The crash happened so fast that Hosking barely had time to think.
“You don’t have time for emotion,” he said. “You have ten seconds. Here’s how it goes: ‘Okay, we have a problem. I have to get the RPMs up. Now we’re descending. We can’t land outside. We have to land inside. That’s not a good place to go, but it’s our only choice. I see a flat spot, but I have get by those rocks, and I have to get away from the hot lava. RPMS are good. Speed is good. Here comes the ground.’ And you’re down.”
The three filmmakers spent hours choking on poisonous gas from the volcano before trying to climb out by themselves, after it became apparent that rescue wasn’t imminent. After Duddy and Benson became trapped on a high ridge, Hosking managed to radio for help by jury-rigging the radio to a spare battery. A local pilot made a heroic flight into the core and rescued Hosking, but it took nearly two days and an improvised rescue effort organized by the film company to retrieve Duddy and Benson from their plight.

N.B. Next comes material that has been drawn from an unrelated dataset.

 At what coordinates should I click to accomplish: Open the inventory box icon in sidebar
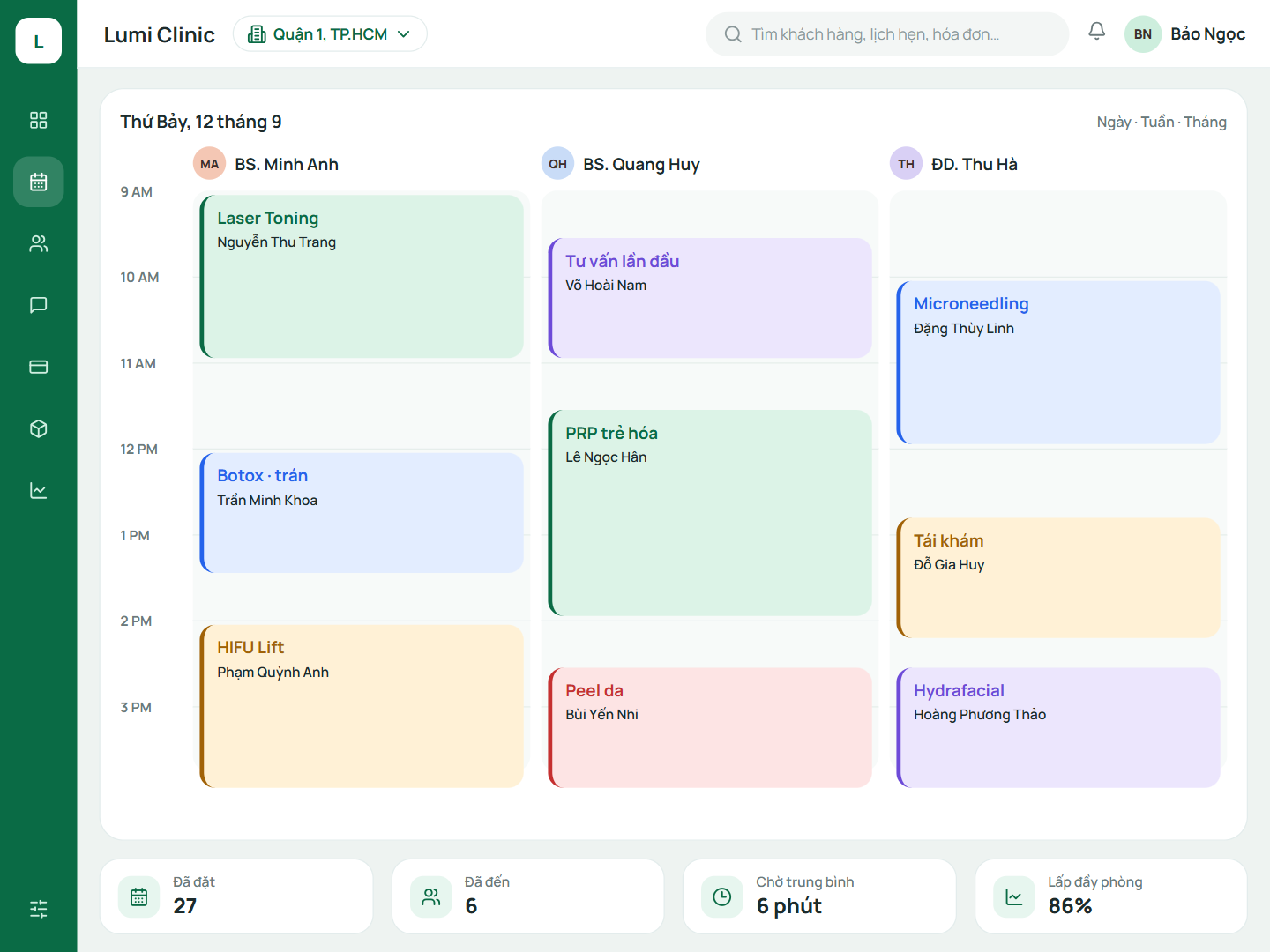click(38, 428)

“For a long time, the volcano was on my mind a lot,” Hosking told The Discovery Channel. “I guess I got to see the core of myself a little bit, too.”
These days the pilot simply feels blessed for the good fortune he’s enjoyed over his years in Hollywood.
“I absolutely believe, without comparison to anyone else in the world, that I have the coolest job you could ever have,” Hosking said. “I’ve been to 45 countries. I get to fly every kind of cool helicopter, jet and airplane that’s ever been built. I work in a creative field where I get to express my creative interests and use my abilities. I control my own schedule. I can live anywhere in the world I want. None of this is said in bragging. It’s said in absolute gratitude.”
Returning to his roots, Hosking now lives back in Utah, commuting in an Aerostar to his gigs in Hollywood. You’ll often find his father flying copilot, and working alongside his son on films like “Windtalkers.” Hosking reflects on what his father has meant to his extraordinary life.
“I was at LAX, waiting to go work on some big movie somewhere, and I had this quiet moment of profound appreciation to my father for teaching me how to work hard and develop great flying skills,” he remembered. “You can’t imagine how lucky I am.”